Assets are items that generally have a rate of return associated with them and it is that rate of return that determines the value of an asset. Rising asset prices with no corresponding increase in their rate of return are an excellent indicator of inflation. Rising prices are no more inflation than a rising temperature being measles. Price level and temperature are just indicators. Inflation is monetary expansion - pure and simple. Well, you say, if that is so, why not just stop monetary expansion, thereby ending inflation and end all this talk of inevitable collapse and so forth.

Well, since prices are set at the margin and increasing asset prices can arise from excessive monetary easing (aren't I being diplomatic), then the excess money just went to facilitate the increase in price of only those assets involved in the most recent transactions. That is to say, if there are 100 items in an asset class, and y dollars facilitated 20 of those asset items clearing the market at a price 25% higher than before, money must continue to be increased to facilitate the higher price for the rest of the items in the asset class. Otherwise, there simply won't be enough dollars available for the rest of the items to clear the market at the new higher price. Prices being set at the margin is a two way street.

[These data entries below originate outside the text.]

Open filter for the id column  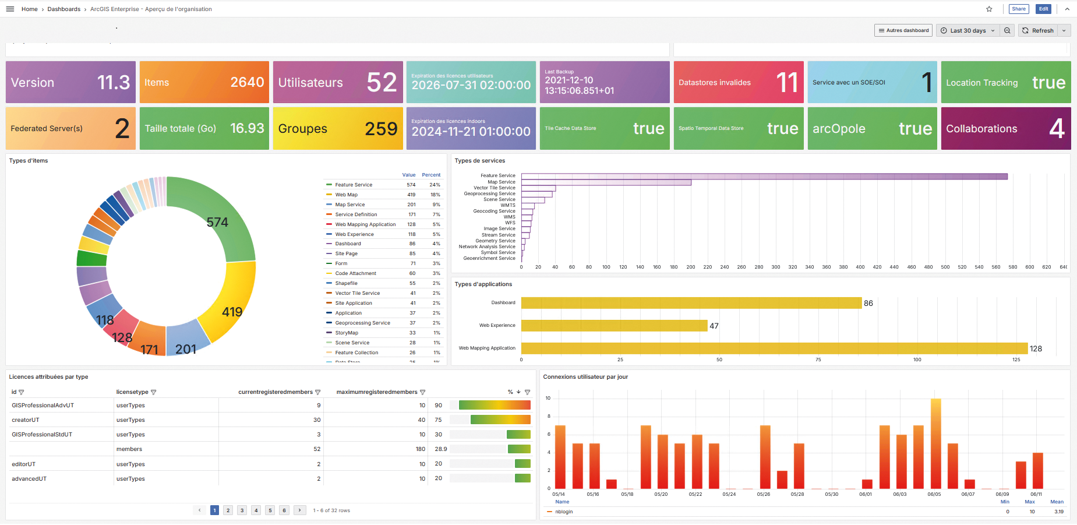click(22, 392)
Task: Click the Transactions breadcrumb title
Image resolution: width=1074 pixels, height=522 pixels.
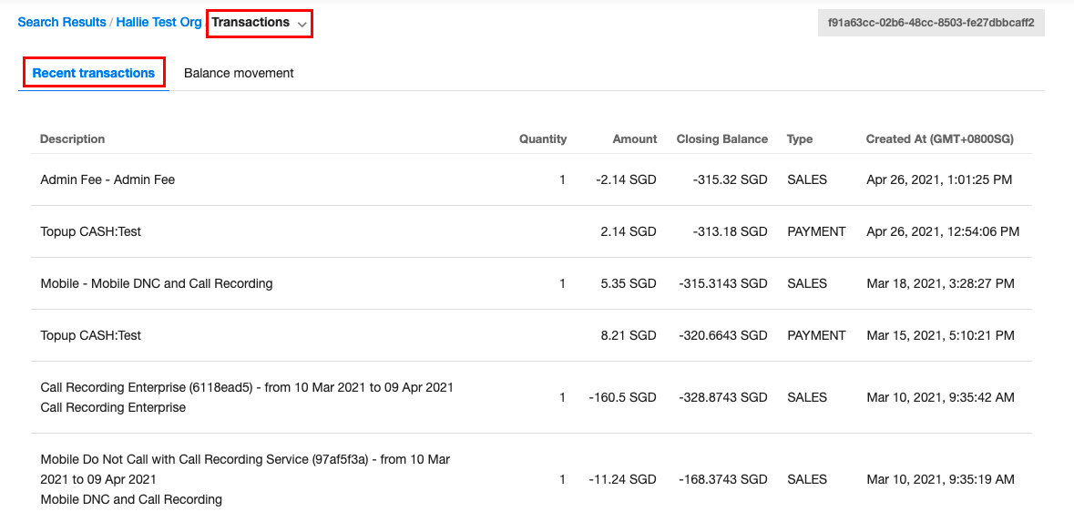Action: tap(251, 22)
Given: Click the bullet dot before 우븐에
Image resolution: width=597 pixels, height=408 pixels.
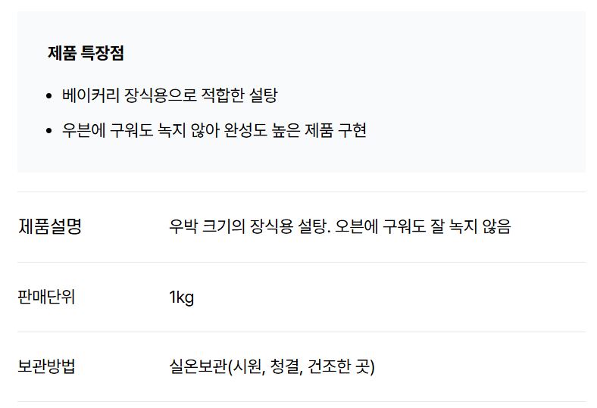Looking at the screenshot, I should pyautogui.click(x=48, y=131).
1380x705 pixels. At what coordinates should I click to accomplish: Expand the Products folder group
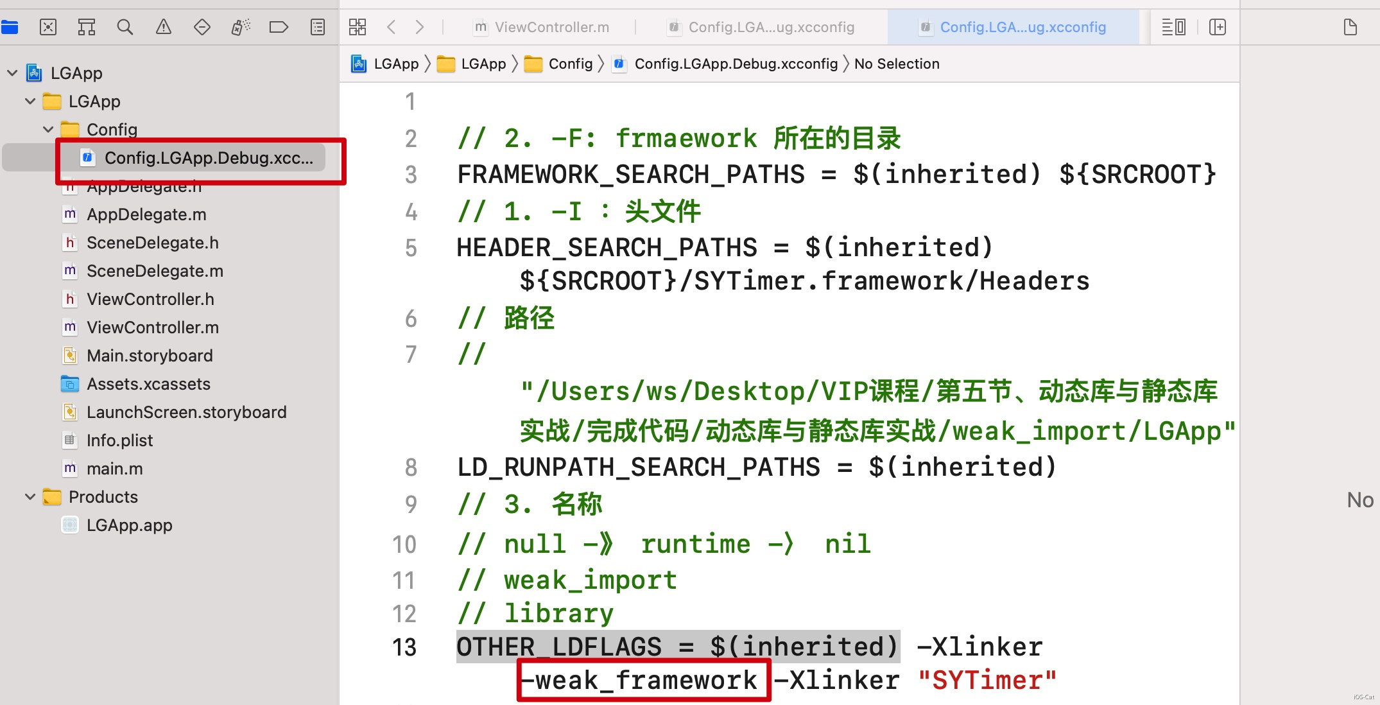point(31,496)
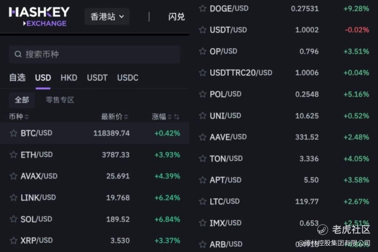378x252 pixels.
Task: Sort list by 最新价 column arrows
Action: pyautogui.click(x=126, y=117)
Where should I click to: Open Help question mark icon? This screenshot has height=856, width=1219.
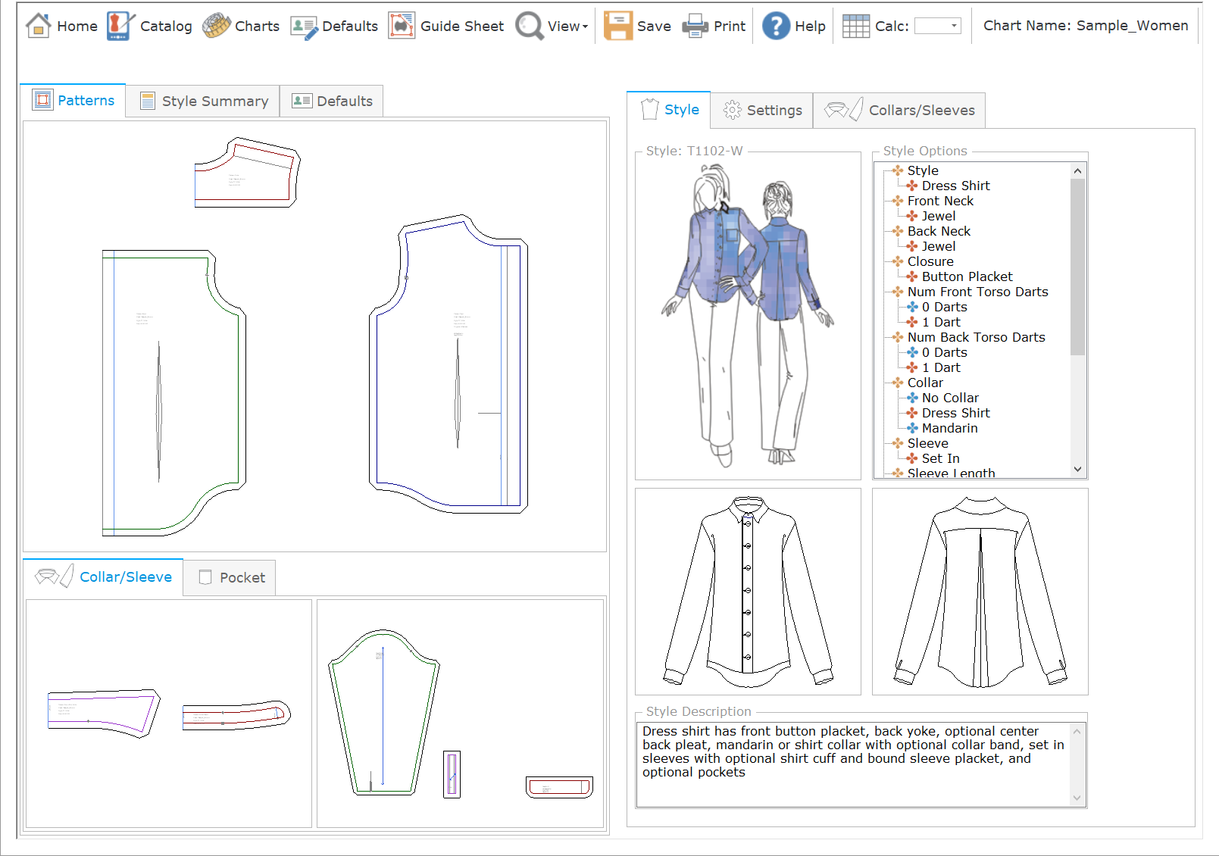(776, 26)
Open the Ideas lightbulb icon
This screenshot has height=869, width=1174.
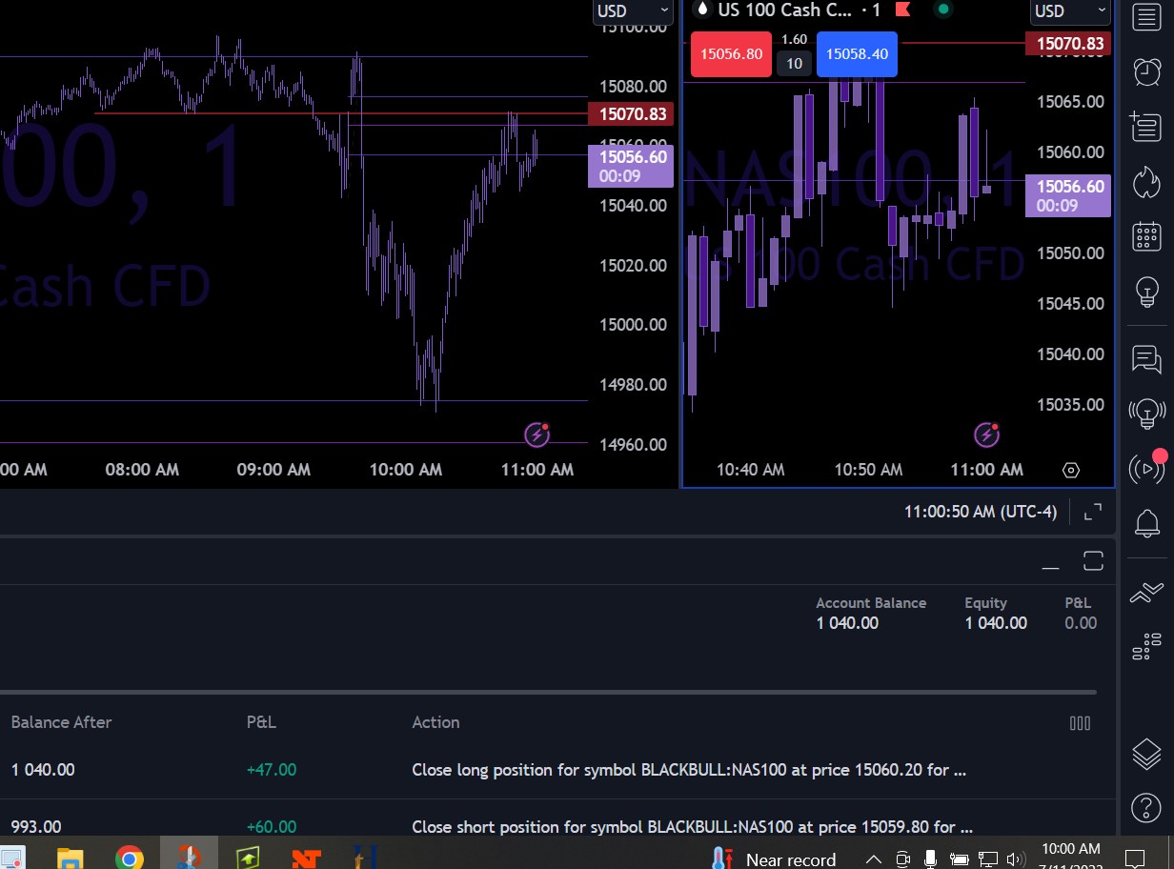(x=1145, y=291)
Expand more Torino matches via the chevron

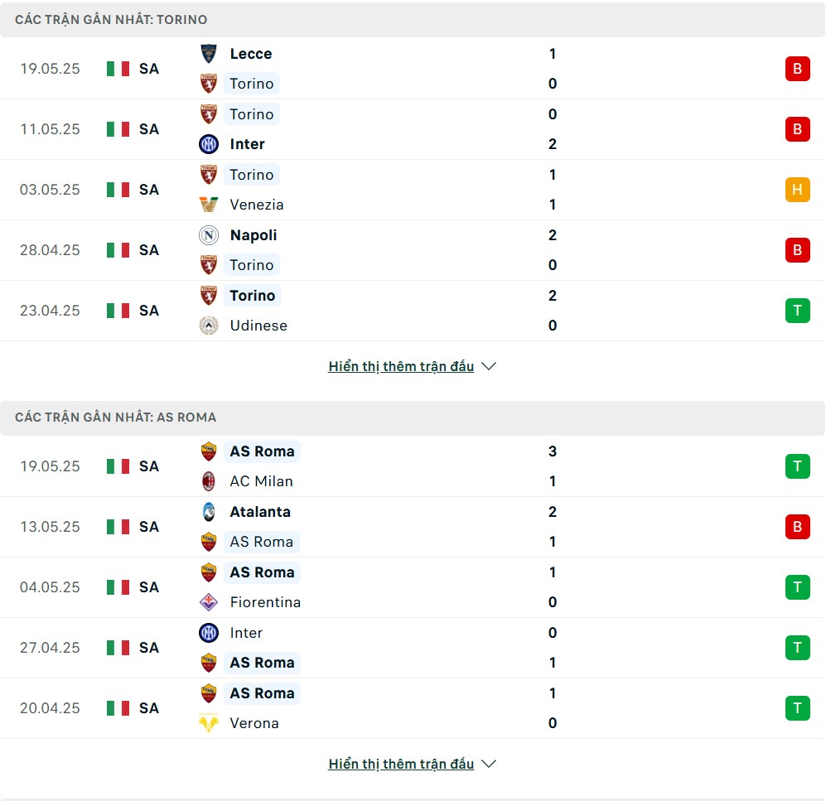click(x=489, y=366)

In other words, the asset class would have to find a new equilibrium within the overall economy by either decreasing in price, or letting all the other prices inflate to the new equilibrium level.

I understand that may be mumbo jumbo for some and it might just be helpful to see some hard numbers versus dealing with abstract concepts. Therefore, I am going to pound in the point with some gory details.

# Year Price % Incr.   
7 1999 $ 100,000 0%
7 2000 $ 100,000 0%
7 2001 $ 105,000 5%
7 2002 $ 115,500 10%
8 2003 $ 132,825 15%
10 2004 $ 159,390 20%
12 2005 $ 199,238 25%
9 2006 211,192 6%
7 2007 211,192 0%
Figure 1

Allow me to take you to a not so distant land known as Inflationstan. It is a country with only one main town of 100 households whose domiciles are all similar. For years the residents enjoyed price stability and each domicile was worth $100,000. Typically, in any given year, 7 properties exchanged hands.

Come year 2001, Inflationstan's central banker, Ahmad Greenspanijad, decided that it was vital to begin increasing the money supply (it's all very complicated, you see, and these decisions are really best left to government experts).

Because part of the increase in the overall money supply wound up in the mortgage sector, the 7 properties that sold in 2001 were able to clear the market at a higher price because there was more mortgage money available per house sold and the increase in the supply of money to be lent out relative to the demand caused the interest rate on the mortgages to decrease as well. Figure 1 displays the number of transactions and the prices for each year.

Fortunately, for us, Inflationstan is a relatively primitive land, and the lending institutions only lend 80% loan to value on a fixed rate basis. ARM's, option ARM's, no money down, interest-only loans as well as negative amortization loans are all unknown there.

Over time, it became increasingly difficult for the citizens to save up the ever increasing necessary down payments and demanded an end to the inflation from the new central banker, Bernullah ben Ahmad (hereinafter just "Ben"). Ben was interested in placating the citizens, but ordered up a study done because Ben had a deep seated phobia of the worst of all economic nightmares - d e f l a t i o n. Below is part of the report.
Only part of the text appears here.